- _Problem description_: Please report how many lines of the listing contain the string "header", giving the number only.

- _Input material_:
---*---
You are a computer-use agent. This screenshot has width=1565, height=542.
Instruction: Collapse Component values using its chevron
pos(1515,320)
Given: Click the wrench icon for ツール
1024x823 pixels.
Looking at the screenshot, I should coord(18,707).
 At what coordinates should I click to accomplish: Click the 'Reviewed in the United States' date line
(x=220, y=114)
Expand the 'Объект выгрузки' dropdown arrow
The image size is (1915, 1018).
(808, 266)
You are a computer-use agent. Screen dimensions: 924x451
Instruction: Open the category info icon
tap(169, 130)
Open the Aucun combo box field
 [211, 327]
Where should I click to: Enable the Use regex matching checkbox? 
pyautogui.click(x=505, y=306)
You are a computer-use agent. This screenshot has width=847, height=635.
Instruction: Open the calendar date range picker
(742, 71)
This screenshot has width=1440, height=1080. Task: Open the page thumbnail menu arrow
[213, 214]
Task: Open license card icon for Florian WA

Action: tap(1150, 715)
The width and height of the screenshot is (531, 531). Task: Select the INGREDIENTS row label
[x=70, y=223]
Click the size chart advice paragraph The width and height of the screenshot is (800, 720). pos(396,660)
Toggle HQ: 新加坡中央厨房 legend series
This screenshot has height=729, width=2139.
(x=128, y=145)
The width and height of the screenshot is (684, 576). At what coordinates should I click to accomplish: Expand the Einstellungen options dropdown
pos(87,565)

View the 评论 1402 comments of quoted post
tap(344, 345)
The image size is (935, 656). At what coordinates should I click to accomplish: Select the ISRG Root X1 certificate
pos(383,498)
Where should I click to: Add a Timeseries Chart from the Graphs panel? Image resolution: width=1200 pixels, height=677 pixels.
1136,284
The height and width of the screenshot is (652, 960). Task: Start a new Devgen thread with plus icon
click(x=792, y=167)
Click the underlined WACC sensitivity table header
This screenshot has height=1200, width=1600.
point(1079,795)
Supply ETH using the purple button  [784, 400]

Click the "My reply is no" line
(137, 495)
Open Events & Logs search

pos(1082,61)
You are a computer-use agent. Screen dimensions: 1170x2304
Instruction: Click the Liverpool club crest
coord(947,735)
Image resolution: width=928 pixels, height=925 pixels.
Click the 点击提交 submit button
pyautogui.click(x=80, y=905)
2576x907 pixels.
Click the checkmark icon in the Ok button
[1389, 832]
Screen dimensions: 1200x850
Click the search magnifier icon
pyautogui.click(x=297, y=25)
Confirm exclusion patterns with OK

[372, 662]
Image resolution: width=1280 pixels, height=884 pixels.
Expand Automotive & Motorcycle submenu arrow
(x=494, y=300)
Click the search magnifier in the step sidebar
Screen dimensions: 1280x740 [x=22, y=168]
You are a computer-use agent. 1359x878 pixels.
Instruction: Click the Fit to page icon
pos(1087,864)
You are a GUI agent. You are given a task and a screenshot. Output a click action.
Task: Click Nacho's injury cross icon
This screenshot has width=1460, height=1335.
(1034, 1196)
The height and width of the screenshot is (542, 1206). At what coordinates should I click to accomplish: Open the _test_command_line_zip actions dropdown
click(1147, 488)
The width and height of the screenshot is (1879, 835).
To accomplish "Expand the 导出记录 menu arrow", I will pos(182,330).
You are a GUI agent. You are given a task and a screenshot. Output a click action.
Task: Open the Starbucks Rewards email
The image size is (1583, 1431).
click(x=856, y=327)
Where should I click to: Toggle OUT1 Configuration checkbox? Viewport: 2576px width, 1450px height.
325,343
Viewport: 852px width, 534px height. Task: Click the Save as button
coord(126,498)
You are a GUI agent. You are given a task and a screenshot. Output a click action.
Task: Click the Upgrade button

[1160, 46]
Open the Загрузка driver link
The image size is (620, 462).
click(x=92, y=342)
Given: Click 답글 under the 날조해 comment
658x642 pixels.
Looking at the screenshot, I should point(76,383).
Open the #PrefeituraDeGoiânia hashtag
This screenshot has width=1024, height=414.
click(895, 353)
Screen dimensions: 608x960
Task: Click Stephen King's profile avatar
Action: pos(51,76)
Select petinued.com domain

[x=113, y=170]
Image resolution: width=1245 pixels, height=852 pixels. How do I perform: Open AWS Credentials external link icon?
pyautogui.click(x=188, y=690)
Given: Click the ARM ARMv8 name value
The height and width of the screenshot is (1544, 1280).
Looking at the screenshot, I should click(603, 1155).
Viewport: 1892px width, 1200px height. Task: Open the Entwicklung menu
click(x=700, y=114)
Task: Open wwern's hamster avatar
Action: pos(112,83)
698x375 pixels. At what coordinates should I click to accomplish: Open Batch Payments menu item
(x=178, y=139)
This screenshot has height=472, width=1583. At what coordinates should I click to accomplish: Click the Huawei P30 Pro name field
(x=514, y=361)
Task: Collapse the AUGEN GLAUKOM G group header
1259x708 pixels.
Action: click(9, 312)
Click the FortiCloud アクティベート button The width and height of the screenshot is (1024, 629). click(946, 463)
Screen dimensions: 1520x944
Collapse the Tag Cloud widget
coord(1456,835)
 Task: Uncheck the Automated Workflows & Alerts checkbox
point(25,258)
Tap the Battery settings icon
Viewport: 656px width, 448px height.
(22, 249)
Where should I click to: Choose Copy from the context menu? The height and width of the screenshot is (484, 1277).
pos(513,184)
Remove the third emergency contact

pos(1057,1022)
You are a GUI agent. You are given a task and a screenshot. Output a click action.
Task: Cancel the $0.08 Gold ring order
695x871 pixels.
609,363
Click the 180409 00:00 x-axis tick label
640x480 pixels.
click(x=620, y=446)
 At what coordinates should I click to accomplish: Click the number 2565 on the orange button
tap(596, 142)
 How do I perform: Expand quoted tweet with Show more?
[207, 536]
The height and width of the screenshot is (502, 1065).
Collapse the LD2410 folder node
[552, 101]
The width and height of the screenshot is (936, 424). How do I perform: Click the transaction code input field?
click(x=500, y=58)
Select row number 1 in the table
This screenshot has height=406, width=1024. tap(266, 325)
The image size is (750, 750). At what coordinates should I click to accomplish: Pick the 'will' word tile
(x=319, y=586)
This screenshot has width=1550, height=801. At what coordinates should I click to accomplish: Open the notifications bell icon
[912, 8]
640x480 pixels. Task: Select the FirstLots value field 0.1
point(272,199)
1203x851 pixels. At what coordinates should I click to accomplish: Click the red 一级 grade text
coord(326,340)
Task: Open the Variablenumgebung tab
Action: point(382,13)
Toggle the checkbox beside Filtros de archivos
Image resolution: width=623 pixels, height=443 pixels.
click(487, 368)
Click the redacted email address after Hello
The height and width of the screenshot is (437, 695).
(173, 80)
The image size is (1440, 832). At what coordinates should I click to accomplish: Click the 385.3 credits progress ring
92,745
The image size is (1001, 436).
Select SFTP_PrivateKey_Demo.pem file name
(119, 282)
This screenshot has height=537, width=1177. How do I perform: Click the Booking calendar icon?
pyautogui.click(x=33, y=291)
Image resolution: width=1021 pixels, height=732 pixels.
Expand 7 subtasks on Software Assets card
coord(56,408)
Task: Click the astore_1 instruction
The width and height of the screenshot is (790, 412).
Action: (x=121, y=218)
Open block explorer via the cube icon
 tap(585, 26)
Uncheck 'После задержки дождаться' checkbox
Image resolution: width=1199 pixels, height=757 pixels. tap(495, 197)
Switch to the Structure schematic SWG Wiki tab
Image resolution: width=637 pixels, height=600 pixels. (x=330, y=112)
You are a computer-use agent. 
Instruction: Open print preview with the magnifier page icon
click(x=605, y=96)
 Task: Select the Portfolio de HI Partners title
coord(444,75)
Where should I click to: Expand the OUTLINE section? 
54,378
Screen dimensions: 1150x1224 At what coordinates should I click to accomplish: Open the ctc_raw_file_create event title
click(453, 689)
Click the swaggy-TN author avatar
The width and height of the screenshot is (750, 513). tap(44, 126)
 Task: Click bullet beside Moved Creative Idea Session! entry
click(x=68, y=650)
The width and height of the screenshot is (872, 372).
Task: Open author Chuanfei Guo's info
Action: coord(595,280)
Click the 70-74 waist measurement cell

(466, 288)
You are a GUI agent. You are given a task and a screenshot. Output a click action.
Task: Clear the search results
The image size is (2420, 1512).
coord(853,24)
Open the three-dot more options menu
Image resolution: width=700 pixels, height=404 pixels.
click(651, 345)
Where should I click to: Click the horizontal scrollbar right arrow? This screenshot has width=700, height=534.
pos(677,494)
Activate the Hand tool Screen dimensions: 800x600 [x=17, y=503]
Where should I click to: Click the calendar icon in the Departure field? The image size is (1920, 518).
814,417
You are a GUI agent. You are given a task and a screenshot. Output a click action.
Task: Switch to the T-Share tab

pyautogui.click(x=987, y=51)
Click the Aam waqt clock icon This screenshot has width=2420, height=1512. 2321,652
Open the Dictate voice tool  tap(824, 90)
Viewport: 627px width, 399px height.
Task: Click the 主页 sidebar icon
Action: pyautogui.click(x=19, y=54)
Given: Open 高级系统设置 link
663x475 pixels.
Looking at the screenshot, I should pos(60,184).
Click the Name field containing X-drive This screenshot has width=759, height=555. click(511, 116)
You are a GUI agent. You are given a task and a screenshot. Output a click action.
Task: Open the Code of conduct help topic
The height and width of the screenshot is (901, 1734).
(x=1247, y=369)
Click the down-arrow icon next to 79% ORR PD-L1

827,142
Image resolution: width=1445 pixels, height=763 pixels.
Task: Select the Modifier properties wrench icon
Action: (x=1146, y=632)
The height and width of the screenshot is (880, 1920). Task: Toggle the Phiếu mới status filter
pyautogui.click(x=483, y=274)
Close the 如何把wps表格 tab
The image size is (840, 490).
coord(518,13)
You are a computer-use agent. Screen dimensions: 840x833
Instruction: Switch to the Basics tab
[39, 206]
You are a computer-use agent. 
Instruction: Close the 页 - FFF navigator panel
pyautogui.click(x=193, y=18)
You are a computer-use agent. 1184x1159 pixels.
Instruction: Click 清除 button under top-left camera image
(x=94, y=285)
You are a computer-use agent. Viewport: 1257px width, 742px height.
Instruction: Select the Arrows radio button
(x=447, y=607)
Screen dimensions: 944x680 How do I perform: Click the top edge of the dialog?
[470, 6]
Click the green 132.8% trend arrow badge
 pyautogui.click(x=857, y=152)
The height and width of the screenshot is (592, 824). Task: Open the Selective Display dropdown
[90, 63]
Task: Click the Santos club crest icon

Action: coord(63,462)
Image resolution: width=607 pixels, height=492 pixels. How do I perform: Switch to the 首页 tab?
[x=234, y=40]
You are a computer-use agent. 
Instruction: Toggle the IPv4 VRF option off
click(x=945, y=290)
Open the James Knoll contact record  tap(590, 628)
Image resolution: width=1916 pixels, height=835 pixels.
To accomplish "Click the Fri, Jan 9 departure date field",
---*---
- _Written solution_: 2